Collective variables (CVs) are arbitrary differentiable functions of the \(3N\) Cartesian coordinates of the atoms in a simulation. These usually represent some structurally, thermodynamically, or chemically meaningful quantity along which advanced sampling can be performed. Listed below are the collective variables currently supported in SSAGES, along with a brief description and information on how the syntax is implemented in SSAGES. In addition to specific properties for each CV, a name property may be defined for any CV which is used to reference the CV within the methods of SSAGES.

"name" : "mycvname"

The name specified for a CV must be unique. It is possible, however, to omit this and simply reference a CV by its numerical index.

Note

We tacitly assume we are working with spherical atoms that join together to form molecules.

Angle

Description

This CV calculates the bend angle, in radians, formed between three selected atoms \(i,j,k\),

\[\xi = \cos^{-1}\left(\frac{\mathbf{r}_{ij} \cdot \mathbf{r}_{kj}}{\Vert \mathbf{r}_{ij} \Vert \Vert \mathbf{r}_{kj} \Vert} \right).\]
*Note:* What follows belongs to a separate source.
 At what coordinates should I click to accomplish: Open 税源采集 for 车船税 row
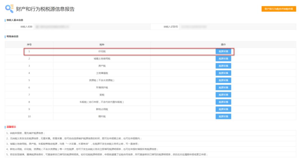point(223,102)

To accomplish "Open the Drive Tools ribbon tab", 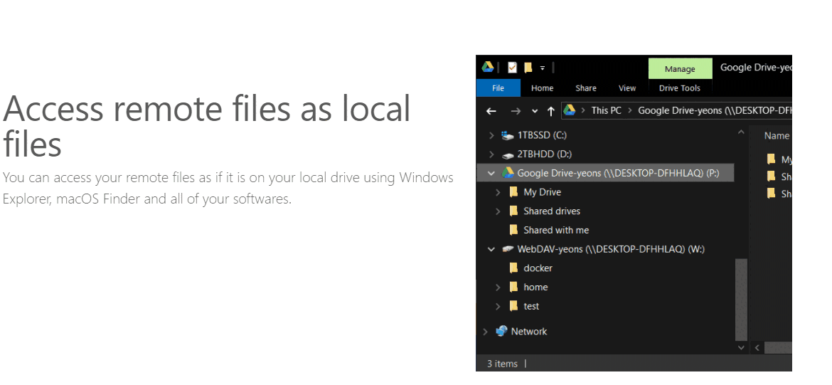I will click(x=679, y=88).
This can be helpful when probing the conformations of a molecule to understand its stable and metastable states. Angles do not have to be defined between bonded atoms.

Example

{
        "type" : "Angle",
        "atom_ids" : [0, 1, 2]
}

Warning

The angle must be between three individual particles rather than the centers-of-mass of particle groups.

Options & Parameters

Required

"type"

Property type must be set to string "Angle".

"atom_ids"

Property atom_ids must contain three integers consisting of the atom ID forming the angle of interest.

ANNCV

Description

This CV takes scaled (specified by scaling_factor) Cartesian coordinates of a group of atoms (specified by atomids) as inputs to a neural network (its number of nodes, connection weights, and activation functions are specified by num_nodes, coeff_file, activations, respectively), computes one component (specified by out_index) of the final neural network outputs as the CV value. The coefficients of the neural network can be obtained from any feed-forward neural networks trained with Cartesian coordinates as inputs. Examples of the neural networks include the encoders of the autoencoders in the MESA framework, or State-free Reversible VAMPnets.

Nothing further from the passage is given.